亘

ミスター・ノーバディの亘のレビュー・感想・評価

ミスター・ノーバディ(2009年製作の映画)
4.5
2092年"最後の死ぬ人間"ニモ・ノーバディがインタビューを受ける。しかし彼の話は十何通りもありそれぞれ矛盾していた。

「ヨーロッパ版『バタフライ・エフェクト』」という感じで、いくつものパラレルワールドを並行して見せるけど『バタフライ~』と違うのはそこに芸術性が加わって、時間の概念も数次元増えたような感じで話も壮大で複雑であること。でも見ごたえはあってバタフライ効果とかパラレルワールドを描いた作品では一番好きかも。

ニモの両親が離婚するときどちらについていくか。そこがまず第一の選択。そこから海辺でアンナにかける言葉が違っていた場合、エリースに告白していた場合、ジーンと踊っていた場合・・・といくつにも分かれる。でもどれもきっかけは小さなことで、ニモによればどれも真実。
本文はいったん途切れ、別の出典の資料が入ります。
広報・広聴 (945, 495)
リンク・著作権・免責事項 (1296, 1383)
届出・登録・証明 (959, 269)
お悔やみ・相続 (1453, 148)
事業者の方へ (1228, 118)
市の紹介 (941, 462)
終盤インタビュアーに「選択肢が分かっていて選べないからとどまる」と話す。これは将来がわかってると前に進めないってことかな。
いずれにせよ自分はどれかの道の上にいて、他の道には今からは行けない。だからこそ他人にかけるたった一言みたいな小さな選択でもしっかりしていきたいなと感じた。
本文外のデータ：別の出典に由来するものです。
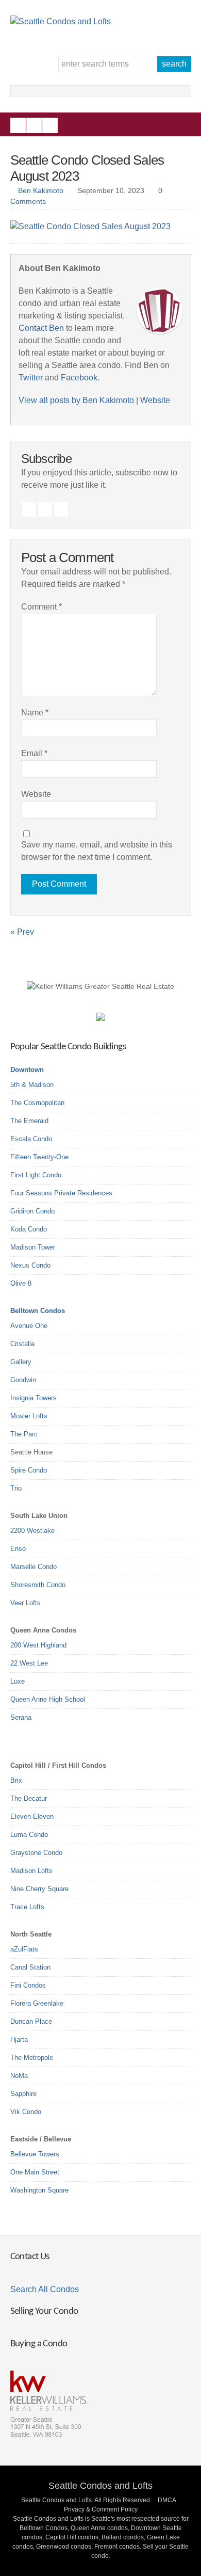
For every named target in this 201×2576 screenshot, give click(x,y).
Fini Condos (28, 1985)
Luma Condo (29, 1834)
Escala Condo (31, 1139)
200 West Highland (38, 1645)
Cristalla (22, 1344)
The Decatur (28, 1798)
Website (155, 400)
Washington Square (39, 2190)
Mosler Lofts (28, 1416)
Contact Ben (41, 328)
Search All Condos (44, 2289)
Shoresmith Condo (37, 1585)
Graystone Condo (36, 1853)
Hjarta (19, 2039)
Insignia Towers (33, 1398)
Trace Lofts (27, 1907)
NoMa (19, 2075)
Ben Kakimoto (40, 190)
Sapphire (23, 2094)
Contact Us (29, 2257)
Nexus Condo (30, 1265)
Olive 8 (20, 1283)
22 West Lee (29, 1663)
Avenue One (28, 1326)
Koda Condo (28, 1229)
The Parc (24, 1434)
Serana (20, 1717)
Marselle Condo (33, 1567)
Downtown (27, 1070)
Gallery (20, 1362)
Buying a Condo (39, 2344)
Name (34, 712)
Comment (41, 606)
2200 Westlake (32, 1530)
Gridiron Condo (32, 1211)
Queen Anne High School (47, 1699)
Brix (16, 1780)
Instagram (34, 125)
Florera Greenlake (36, 2003)
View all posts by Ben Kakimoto (76, 400)
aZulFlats (24, 1949)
ともかくレビューをなかなかうまくまとめられない作品。

印象に残ったシーン:結婚式場の3つの扉からそれぞれ出てくるシーン。インタビューを受けている世界が崩壊するシーン。
印象に残ったセリフ:「どの道も正しい道だった」「人生には他のどんなことも起こりえただろう。それらのどれも同等の意味があったはずだ」

余談
主人公ニモ・ノーバディの名前"ニモ"はラテン語で"誰でもない"という意味らしいです。だから彼の名前はノーバディ・ノーバディみたいな感じでしょうか。